The official site also will be sharing official photos through Flickr. MSN will offer official wedding photos via an interactive, HTML5 timeline. People will be visiting the royal family’s Facebook page, using the official Twitter hashtag — #rw2011 — to offer their personal congratulations (you know, to their old chums, Will and Kate) and signing in on YouTube’s official Wedding Book with their video well-wishes (Hey, remember us? From Twitter?). And of course, countless photos and videos will be grabbed, shared and commented on via any means people can come up with.

The point is, the Internet will be occupied. Things will likely slow down, or even stop at times, which might be a problem if something serious happens. President Barack Obama’s inauguration slowed down websites in the House, Senate and quite a few news organizations, and knocked out NPR.org completely, MSNBC reported at the time. The problem wasn’t so much the number of users but the amount of streaming. The Royal Wedding figures to have more of both.

You can do your part to lighten the load, perhaps even save the day, just by getting a good night’s rest and going about your work. You’ll feel better for it.

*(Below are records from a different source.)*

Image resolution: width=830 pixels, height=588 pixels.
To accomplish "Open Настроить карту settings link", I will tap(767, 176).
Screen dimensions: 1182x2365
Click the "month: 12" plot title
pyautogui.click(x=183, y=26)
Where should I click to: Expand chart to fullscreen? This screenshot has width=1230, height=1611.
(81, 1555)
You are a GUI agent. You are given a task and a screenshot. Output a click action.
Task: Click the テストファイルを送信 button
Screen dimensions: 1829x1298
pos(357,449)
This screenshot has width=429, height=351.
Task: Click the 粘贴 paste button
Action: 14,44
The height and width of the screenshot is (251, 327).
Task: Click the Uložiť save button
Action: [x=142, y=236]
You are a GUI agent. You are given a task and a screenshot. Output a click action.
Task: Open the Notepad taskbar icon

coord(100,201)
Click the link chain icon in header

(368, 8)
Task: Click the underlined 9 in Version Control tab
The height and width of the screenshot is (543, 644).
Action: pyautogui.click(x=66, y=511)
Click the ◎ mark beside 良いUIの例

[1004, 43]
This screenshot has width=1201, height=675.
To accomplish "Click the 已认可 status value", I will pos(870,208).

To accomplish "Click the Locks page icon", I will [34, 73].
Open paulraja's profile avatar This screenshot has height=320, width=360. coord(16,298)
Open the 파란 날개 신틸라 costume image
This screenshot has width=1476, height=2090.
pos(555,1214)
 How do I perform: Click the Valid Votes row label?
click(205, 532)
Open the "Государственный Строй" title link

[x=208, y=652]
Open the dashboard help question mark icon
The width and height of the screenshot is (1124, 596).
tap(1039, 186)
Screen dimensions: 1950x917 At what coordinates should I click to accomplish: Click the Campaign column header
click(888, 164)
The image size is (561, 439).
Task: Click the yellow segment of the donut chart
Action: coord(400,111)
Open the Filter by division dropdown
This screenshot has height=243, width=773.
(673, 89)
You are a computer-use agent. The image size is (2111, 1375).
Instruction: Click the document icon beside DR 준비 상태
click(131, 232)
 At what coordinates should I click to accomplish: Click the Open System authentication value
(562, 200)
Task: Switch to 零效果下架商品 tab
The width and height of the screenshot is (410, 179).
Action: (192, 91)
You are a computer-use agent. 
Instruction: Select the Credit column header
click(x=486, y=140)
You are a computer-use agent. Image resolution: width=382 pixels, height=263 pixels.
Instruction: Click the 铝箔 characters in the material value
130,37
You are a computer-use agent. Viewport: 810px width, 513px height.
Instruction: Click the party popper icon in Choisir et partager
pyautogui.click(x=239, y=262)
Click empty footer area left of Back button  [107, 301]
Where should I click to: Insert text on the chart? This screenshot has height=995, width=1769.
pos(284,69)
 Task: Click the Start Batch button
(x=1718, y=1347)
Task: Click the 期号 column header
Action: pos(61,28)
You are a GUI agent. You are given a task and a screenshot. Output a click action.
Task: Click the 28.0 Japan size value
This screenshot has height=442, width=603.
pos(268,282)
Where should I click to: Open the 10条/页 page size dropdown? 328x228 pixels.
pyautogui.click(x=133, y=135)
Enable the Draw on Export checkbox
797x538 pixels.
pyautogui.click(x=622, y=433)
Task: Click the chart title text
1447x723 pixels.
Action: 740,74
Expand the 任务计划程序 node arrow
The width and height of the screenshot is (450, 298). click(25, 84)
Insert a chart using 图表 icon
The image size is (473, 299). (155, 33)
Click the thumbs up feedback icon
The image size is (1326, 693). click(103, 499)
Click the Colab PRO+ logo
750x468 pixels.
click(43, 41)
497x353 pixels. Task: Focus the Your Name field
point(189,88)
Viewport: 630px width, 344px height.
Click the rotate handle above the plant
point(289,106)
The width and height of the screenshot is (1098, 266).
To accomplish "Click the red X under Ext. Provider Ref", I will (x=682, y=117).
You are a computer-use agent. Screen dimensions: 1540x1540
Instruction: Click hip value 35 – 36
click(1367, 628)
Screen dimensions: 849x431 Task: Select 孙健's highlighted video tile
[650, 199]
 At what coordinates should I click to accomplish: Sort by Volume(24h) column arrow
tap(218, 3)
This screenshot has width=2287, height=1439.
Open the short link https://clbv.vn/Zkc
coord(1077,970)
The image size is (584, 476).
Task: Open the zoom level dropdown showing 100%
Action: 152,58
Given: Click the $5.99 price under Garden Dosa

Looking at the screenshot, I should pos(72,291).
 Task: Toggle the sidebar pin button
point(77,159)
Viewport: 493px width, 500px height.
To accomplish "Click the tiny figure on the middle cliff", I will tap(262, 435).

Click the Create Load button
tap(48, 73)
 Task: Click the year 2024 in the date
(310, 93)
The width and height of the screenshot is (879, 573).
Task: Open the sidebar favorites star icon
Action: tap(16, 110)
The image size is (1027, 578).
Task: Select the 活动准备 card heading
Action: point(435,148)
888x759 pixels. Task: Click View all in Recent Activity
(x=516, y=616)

2. Avoid the wedding, avoid the scams.

There’s nothing new under the sun, but the tools of the trade change. We’re sure that when Henry V married Catherine of Valois in 1420, hustlers and scam artists were trolling the crowd outside Troyes Cathedral in France, looking to prey on the unsuspecting and gullible. Where there are people, there are predators. Vipers, vipers everywhere.

The Royal Wedding will be no different, but since so much of the interaction takes place online, that’s where the criminal action will be.

Criminals are nothing if not opportunistic. In 2009, after a video of tennis star Serena Williams promising to feed a line judge a tennis ball for lunch began circulating, hackers jumped at the chance. Within hours, people who thought they were clicking on links to the video were instead routed to sites with malicious code.

You can expect the same here. So beware of e-mails and websites with links to supposed exclusive photos and video of the wedding, reception, honeymoon, royal backstage catfight, whatever. Pitches for authentic wedding souvenirs also could be a lure. Basically, if you can think of something people might want, someone will try to use it as a hook.

You can avoid all of this simply by adopting an attitude of serene disinterest. In the process, you could even get something productive done. You’ll feel better for it.

3. Follow the crowd – the real crowd.

The numbers say this will be the most-viewed event in history. British Cultural Secretary Jeremy Hunt estimates that 2 billion people around the globe will be watching, many of them online. 

That might seem like “everybody else is doing it,” but it’s not even close. The current population of the Earth stands at 6.9 billion, give or take, so only a mere 29 percent will be watching. A piddling minority. Not even three out of every 10 people. Meanwhile, a whopping 71 percent don’t care. So conform, fit in and stick with the crowd on this one. You’ll feel better for it.

So there you have it, three solid reasons to turn your attention elsewhere. But will people listen to reason? Of course not, so network administrators looking to at least keep their own domains under control have to consider their options.

Cymtec, a network optimization company, offers some advice on its blog, suggesting that managers allow people to watch the event, but to centralize it in the office, and try to cut down on what employees view or share on their own.

Maybe the best thing to do is go the Charles and Di route from 1981 and let people watch the old fashioned way, on TV, in a room where they can talk about it to each other in person. The Internet just might feel better for it.